• **What is asked**
Please copy the battery tester claims word for word from "3. The apparatus of claim 1 wherein the dynamic" to "comprises voltage measurements.".

• **Source passage**
2. The apparatus of claim 1 wherein the measurement circuitry is
further configured to measure a voltage across terminals of the
battery and the relative test output is further a function of a
voltage and is indicative of a time to charge the battery.
3. The apparatus of claim 1 wherein the dynamic parameter is
measured using a time varying signal.
4. The apparatus of claim 1 wherein the empirical input variable
comprises a result of a load test.
5. The apparatus of claim 1 wherein the empirical input variable
comprises a result of a bounce back load test.
6. The apparatus of claim 1 wherein the empirical input variable
comprises voltage measurements.
7. The apparatus of claim 1 wherein the empirical input variable
comprises state of charge measurements.
8. The apparatus of claim 1 wherein the empirical input variable
comprises a visual observation.
9. The apparatus of claim 8 wherein the visual observation is
related to corrosion of terminals of the battery.
10. The apparatus of claim 8 wherein the visual observation is
related to a cracked battery case.
11. The apparatus of claim 1 wherein the empirical input variable
is related to acceptance of charge by the battery from an
alternator.
12. The apparatus of claim 1 wherein the battery tester includes a
charging source and the empirical input variable is indicative of
charge acceptance by the battery from the source.
13. The apparatus of claim 1 wherein the empirical input variable
is related to operator behavior.
14. The apparatus of claim 1 wherein the empirical input variable
is indicative of vehicle age.
15. The apparatus of claim 1 wherein the empirical input variable
is indicative of vehicle condition.
16. The apparatus of claim 1 wherein the empirical input variable
is indicative of a change in a dynamic parameter of the
battery.

• **Source material**
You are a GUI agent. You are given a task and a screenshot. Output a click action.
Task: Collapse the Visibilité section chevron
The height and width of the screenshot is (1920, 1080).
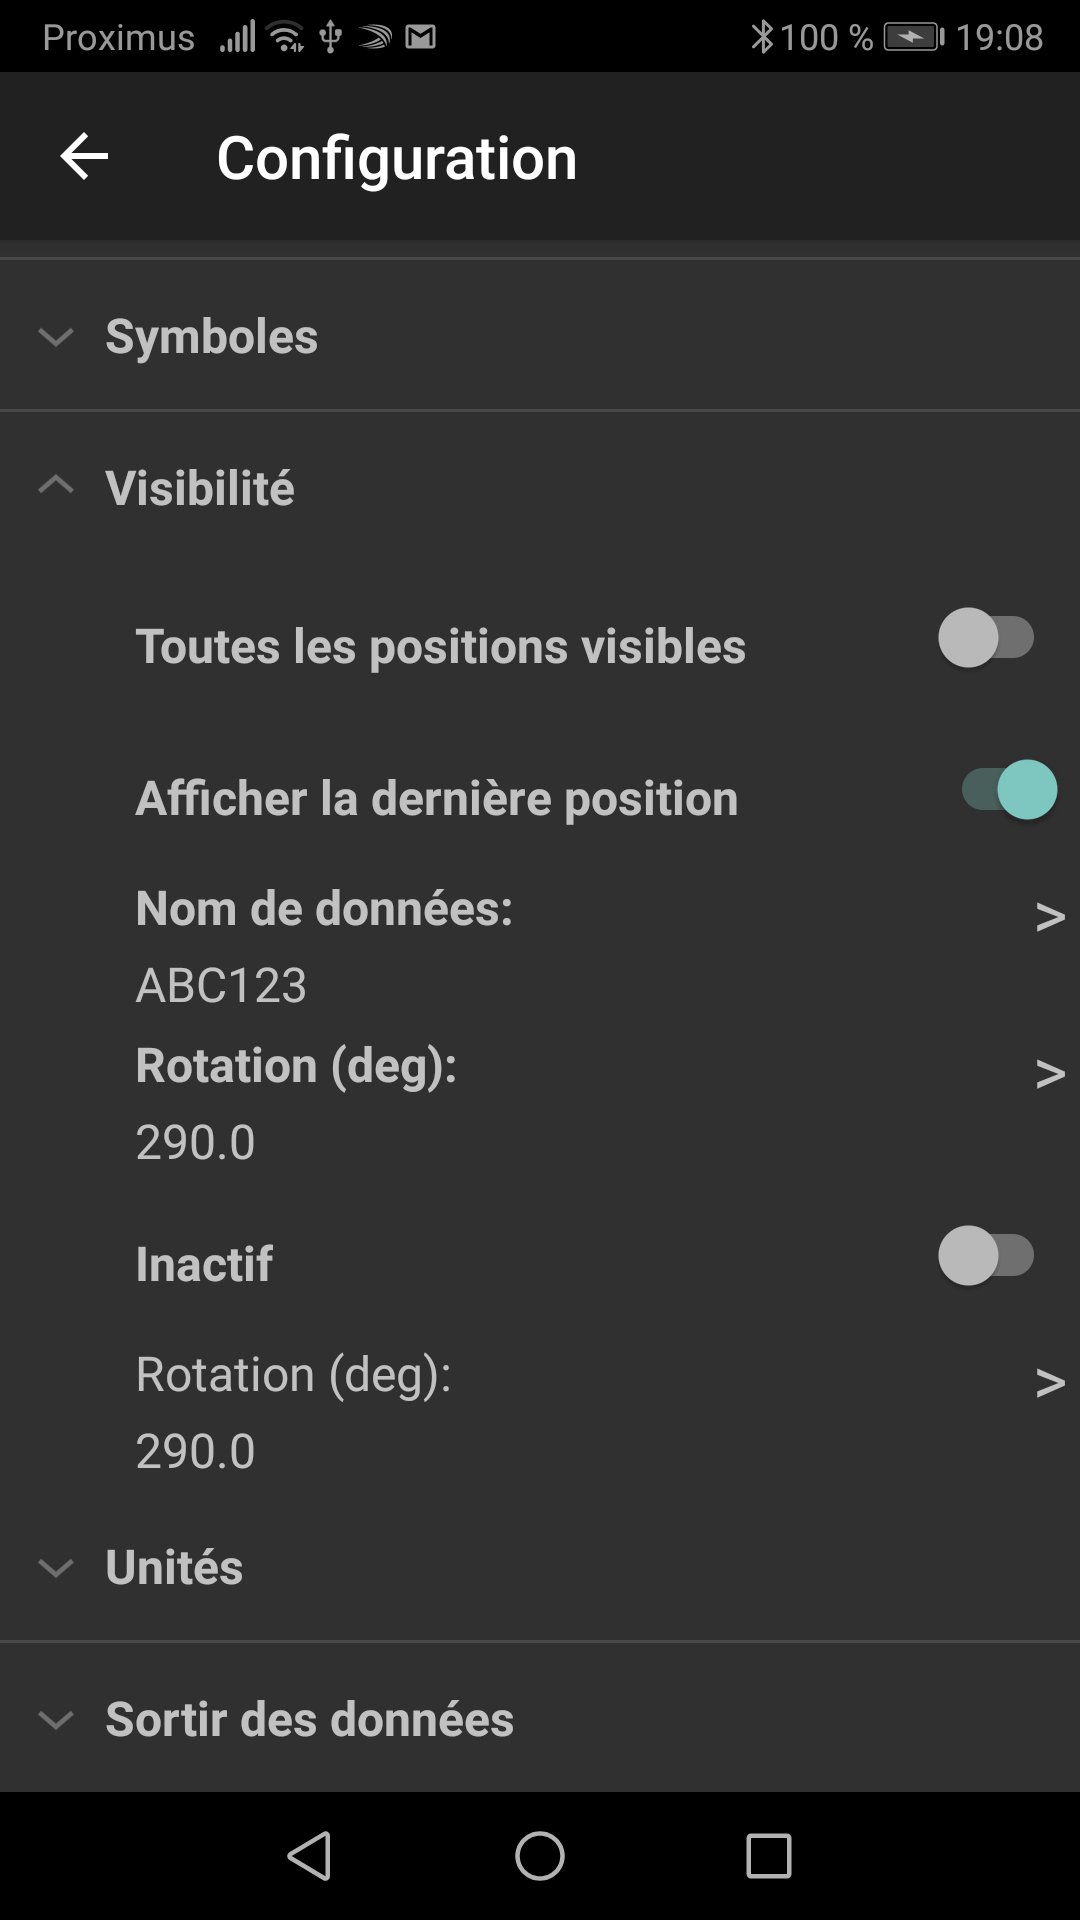click(x=56, y=487)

• **Output below**
3. The apparatus of claim 1 wherein the dynamic parameter is
measured using a time varying signal.
4. The apparatus of claim 1 wherein the empirical input variable
comprises a result of a load test.
5. The apparatus of claim 1 wherein the empirical input variable
comprises a result of a bounce back load test.
6. The apparatus of claim 1 wherein the empirical input variable
comprises voltage measurements.